Trentotto milioni di dollari su un imponibile di 150. A tanto ammontano le tasse pagate dal signor Donald Trump nell’anno fiscale 2005. Fatti i conti del caso, l’aliquota è del 25%.
In Europa sarebbe fantascienza, in America è comunque un ottimo risultato: è meno di quanto pagano i contribuenti della fascia media di redditi. D’altra parte, Trump si è sempre vantato di sapersi divincolare con astuzia dalla stretta dell’IRS, l’implacabile fisco USA: quello che incastrò Al Capone, per intenderci.

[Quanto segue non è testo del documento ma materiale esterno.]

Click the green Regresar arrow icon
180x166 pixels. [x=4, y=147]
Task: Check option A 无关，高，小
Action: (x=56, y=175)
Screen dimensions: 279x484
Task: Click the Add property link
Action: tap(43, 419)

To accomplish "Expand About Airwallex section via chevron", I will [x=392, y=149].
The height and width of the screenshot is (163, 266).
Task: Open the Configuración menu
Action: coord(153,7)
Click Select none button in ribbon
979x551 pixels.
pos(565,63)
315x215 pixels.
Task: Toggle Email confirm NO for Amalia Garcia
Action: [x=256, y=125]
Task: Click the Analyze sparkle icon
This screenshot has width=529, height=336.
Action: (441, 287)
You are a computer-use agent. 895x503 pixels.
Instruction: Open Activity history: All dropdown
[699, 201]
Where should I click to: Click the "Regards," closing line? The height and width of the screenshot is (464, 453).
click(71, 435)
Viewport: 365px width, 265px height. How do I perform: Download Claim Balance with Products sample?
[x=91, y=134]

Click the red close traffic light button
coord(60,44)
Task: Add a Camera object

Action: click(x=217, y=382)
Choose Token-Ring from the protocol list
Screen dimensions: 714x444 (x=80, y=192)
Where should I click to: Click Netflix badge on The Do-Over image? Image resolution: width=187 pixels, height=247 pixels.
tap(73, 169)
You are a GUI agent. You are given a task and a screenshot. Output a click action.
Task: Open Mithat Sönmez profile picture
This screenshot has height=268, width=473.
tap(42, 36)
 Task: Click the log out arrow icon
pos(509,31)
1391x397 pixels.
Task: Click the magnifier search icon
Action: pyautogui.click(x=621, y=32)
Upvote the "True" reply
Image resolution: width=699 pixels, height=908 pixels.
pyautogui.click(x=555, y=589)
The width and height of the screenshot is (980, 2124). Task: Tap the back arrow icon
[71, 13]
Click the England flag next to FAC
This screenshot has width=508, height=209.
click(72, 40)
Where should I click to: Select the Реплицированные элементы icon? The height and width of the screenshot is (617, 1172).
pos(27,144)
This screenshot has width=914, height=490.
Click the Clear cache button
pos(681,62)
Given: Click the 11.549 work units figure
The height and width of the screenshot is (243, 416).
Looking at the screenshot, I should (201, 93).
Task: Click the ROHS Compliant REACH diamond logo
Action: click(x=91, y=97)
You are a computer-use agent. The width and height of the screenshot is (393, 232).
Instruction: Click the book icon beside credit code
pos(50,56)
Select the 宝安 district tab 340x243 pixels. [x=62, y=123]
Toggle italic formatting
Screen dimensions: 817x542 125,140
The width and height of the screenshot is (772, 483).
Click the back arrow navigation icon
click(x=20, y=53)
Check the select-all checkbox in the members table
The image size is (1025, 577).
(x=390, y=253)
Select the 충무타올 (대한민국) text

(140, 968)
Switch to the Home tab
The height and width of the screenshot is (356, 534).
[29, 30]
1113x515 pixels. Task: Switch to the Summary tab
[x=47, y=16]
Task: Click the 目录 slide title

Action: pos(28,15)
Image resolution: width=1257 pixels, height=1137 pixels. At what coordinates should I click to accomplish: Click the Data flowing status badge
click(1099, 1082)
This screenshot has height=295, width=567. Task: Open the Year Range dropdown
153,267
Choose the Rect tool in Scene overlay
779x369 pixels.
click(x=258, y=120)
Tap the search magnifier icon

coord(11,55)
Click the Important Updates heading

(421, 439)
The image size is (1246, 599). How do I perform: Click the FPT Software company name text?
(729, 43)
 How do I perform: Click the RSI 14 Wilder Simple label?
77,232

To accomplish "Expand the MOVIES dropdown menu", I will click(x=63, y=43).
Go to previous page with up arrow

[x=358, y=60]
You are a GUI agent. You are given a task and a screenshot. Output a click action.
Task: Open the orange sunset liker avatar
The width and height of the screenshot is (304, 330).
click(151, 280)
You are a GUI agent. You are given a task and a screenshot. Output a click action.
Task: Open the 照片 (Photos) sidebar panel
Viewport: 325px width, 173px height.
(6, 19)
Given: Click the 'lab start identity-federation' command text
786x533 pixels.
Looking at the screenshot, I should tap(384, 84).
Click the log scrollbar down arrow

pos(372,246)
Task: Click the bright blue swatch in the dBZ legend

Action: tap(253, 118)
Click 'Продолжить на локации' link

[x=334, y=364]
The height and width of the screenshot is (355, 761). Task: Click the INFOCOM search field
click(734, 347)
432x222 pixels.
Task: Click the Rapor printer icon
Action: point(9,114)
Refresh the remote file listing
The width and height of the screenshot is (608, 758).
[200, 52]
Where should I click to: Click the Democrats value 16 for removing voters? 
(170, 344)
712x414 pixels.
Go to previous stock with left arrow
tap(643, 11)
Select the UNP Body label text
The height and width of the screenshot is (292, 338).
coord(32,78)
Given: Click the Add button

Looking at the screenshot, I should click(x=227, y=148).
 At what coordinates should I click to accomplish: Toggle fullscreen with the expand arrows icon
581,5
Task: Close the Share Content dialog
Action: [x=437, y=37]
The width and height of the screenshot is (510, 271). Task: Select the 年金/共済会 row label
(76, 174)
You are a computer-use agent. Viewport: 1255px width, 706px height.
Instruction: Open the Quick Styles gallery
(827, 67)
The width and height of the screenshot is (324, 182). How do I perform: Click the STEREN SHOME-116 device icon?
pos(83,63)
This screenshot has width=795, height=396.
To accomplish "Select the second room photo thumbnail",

Ora sappiamo che in fondo alla spacconata c’è almeno un po’ di verità. A pubblicare la dichiarazione di dodici anni fa è stata la Casa Bianca. Si è trovata costretta ad agire dopo che David Cay Johnston, decano del giornalismo d’inchiesta vincitore di un premio Pulitzer nel 2001, ha mostrato una copia del documento mentre era ospite del programma di Rachel Maddow su MSNBC, un’emittente mai tenera con i repubblicani.
Da una quarantina d’anni a questa parte tutti i presidenti USA, tranne Trump, hanno reso pubbliche le proprie dichiarazioni dei redditi. A inaugurare la pratica era stato l’imperscrutabile Richard Nixon, che negli anni Settanta si doveva scrollare di dosso l’etichetta di Tricky Dicky, Dicky il furbacchione. Ma tutti i suoi successori erano stati ben contenti di seguire il suo esempio. Fino a Trump, appunto. Che invece, su questo, non ha mai cambiato idea. Tant’è vero che la Casa Bianca ha sì sgomberato il campo da dubbi sui suoi redditi del 2005, ma ha accusato MSNBC di averli pubblicati in modo “illegale”, e si è ben guardata dal fornire qualsiasi dettaglio non strettamente indispensabile.
E così, per esempio, sappiamo che per quell’anno Trump ha pagato solo 5,3 milioni in tasse federali, mentre il grosso della spesa è dovuto all’Alternative Minimum Tax, una sovrattassa che guarda caso, ora che è presidente, Trump vorrebbe abrogare. Sappiamo, se non altro, che ha pagato meno di un contribuente di reddito medio, che sugli scaglioni superiori deve versare oltre il 30% solo per l’aliquota federale. Fino a prova contraria, niente di illecito: per quanto ne sappiamo, lui e i suoi consulenti sono abilissimi a dare la caccia a sgravi ed esenzioni per pagare meno possibile.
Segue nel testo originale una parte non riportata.